Exercise aim: Reproduce, with no alteration, the span of lines that begins at the line containing "Instruction: Click the Step Out debugger icon" and ends at the last line of the records, both ends included, and nothing else.

═══ Data provided ═══

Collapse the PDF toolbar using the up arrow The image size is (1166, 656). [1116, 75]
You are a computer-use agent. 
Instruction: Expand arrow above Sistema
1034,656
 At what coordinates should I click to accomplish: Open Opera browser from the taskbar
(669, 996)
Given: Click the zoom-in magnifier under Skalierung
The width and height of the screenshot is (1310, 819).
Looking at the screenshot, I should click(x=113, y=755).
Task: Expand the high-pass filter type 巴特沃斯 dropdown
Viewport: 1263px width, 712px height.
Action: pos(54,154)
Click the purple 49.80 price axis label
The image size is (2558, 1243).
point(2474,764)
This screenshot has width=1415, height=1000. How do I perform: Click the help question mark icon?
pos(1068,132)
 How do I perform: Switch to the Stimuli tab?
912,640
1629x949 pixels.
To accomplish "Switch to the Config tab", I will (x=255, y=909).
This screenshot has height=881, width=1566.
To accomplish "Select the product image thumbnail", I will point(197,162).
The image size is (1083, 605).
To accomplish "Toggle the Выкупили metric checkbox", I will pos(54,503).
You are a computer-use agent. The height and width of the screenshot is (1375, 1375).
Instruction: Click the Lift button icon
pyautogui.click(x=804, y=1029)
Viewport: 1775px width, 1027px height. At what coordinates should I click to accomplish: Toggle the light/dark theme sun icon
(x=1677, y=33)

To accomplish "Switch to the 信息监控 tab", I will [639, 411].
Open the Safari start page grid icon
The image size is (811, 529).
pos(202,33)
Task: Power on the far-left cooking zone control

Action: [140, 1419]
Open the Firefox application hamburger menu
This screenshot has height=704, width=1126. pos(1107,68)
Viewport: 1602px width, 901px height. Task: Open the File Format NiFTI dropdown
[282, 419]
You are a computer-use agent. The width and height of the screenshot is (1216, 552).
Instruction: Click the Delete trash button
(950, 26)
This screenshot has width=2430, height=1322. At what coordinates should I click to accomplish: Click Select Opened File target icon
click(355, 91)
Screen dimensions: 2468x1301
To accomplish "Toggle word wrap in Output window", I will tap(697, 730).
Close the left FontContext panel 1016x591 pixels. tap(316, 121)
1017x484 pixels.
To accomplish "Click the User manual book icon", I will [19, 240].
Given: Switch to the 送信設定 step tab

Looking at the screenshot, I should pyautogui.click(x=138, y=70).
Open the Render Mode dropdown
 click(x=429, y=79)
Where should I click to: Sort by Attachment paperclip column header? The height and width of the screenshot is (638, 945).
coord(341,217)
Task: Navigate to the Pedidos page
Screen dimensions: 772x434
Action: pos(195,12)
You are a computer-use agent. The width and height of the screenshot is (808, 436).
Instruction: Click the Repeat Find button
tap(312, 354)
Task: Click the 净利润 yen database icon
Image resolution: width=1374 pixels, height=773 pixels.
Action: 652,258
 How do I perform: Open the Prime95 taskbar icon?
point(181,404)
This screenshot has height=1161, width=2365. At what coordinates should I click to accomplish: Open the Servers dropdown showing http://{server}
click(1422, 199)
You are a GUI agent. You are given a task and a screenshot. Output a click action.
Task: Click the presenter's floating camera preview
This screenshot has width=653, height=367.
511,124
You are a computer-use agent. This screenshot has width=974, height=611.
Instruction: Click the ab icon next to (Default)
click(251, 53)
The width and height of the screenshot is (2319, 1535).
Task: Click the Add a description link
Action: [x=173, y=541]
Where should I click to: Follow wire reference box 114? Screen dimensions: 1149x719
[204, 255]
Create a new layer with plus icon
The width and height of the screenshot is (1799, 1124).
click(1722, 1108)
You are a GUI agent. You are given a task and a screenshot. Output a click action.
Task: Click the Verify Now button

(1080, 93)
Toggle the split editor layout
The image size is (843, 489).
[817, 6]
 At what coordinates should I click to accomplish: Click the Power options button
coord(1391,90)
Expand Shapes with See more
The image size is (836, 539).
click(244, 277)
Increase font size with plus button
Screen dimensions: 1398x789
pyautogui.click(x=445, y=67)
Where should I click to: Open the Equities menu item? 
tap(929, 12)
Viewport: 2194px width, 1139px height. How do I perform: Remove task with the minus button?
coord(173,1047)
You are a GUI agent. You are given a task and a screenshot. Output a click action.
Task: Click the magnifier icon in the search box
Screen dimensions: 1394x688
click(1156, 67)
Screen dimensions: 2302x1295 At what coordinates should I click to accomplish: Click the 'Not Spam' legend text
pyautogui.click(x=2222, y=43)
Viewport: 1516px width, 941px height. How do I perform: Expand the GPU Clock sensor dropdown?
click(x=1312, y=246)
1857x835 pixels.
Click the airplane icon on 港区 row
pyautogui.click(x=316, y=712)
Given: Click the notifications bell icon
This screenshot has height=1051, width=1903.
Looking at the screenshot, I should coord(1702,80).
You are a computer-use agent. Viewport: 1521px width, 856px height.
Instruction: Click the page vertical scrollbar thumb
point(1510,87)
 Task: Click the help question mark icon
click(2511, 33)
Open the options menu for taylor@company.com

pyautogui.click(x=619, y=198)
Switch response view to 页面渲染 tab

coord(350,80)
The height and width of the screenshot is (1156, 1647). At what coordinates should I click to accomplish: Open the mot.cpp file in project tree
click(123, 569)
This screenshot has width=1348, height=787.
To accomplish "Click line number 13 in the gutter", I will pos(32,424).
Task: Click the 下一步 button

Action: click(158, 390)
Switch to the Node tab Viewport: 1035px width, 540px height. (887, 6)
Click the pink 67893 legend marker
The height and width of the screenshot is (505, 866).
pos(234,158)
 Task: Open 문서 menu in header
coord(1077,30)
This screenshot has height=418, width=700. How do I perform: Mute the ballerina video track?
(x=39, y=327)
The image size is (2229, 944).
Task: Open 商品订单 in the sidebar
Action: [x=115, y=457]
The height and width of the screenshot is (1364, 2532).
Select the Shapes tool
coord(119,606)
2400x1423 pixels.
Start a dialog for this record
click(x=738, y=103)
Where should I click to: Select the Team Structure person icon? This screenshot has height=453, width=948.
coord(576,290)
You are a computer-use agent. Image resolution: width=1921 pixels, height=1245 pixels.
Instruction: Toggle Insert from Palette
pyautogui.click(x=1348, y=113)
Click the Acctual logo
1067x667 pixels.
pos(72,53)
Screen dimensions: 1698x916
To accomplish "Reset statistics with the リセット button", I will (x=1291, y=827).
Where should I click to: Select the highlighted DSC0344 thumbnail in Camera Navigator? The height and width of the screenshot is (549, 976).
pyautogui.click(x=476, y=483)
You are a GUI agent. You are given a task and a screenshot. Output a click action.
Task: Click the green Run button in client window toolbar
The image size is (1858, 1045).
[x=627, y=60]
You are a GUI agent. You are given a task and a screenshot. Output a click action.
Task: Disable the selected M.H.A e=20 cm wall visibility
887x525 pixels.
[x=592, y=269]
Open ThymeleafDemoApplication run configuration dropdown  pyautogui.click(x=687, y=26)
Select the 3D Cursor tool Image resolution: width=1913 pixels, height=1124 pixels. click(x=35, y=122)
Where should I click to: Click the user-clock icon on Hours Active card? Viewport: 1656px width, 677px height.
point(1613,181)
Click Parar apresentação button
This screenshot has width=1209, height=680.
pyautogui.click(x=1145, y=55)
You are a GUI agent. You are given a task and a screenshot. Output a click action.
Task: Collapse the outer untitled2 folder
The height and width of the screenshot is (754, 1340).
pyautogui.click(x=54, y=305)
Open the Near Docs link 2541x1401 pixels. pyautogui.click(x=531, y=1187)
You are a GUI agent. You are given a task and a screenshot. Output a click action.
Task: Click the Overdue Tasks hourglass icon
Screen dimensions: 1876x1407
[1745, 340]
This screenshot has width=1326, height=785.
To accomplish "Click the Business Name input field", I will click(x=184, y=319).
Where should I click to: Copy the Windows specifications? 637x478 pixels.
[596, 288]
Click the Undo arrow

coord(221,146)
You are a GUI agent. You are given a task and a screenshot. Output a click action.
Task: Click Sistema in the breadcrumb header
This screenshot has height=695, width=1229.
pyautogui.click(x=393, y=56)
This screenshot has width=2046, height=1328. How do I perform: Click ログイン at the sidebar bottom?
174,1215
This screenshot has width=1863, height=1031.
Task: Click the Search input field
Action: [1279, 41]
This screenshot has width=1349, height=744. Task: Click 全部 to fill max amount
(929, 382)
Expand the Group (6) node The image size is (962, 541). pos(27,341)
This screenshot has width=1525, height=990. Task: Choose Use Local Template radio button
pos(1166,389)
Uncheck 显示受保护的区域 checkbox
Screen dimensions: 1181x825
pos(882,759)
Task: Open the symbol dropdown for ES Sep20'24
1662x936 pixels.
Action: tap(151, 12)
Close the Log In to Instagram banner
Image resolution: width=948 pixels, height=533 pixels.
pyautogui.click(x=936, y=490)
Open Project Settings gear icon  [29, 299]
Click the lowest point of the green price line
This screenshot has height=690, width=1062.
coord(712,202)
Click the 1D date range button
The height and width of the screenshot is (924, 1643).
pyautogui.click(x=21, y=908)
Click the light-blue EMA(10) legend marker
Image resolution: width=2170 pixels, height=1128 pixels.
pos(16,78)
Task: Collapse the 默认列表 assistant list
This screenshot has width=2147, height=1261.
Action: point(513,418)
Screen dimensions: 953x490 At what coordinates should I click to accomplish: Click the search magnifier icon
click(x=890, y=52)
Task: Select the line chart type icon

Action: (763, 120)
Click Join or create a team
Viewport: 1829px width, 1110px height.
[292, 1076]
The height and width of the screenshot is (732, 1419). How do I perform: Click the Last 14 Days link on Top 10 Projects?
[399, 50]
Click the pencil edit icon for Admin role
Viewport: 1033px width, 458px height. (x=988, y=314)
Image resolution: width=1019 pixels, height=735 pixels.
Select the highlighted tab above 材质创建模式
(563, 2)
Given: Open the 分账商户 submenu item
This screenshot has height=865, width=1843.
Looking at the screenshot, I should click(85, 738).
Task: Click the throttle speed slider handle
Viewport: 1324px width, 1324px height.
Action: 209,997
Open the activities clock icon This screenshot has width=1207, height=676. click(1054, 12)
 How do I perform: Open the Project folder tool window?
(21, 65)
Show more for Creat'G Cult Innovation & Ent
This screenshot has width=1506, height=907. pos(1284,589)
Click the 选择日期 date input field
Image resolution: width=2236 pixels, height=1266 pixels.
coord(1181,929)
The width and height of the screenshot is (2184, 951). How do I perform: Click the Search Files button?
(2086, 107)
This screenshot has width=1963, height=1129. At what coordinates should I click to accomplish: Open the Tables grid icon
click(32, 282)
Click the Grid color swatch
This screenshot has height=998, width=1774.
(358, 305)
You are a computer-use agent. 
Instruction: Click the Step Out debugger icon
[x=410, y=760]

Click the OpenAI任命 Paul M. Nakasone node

═══

Answer to the problem:
Instruction: Click the Step Out debugger icon
[x=410, y=760]

Click the OpenAI任命 Paul M. Nakasone node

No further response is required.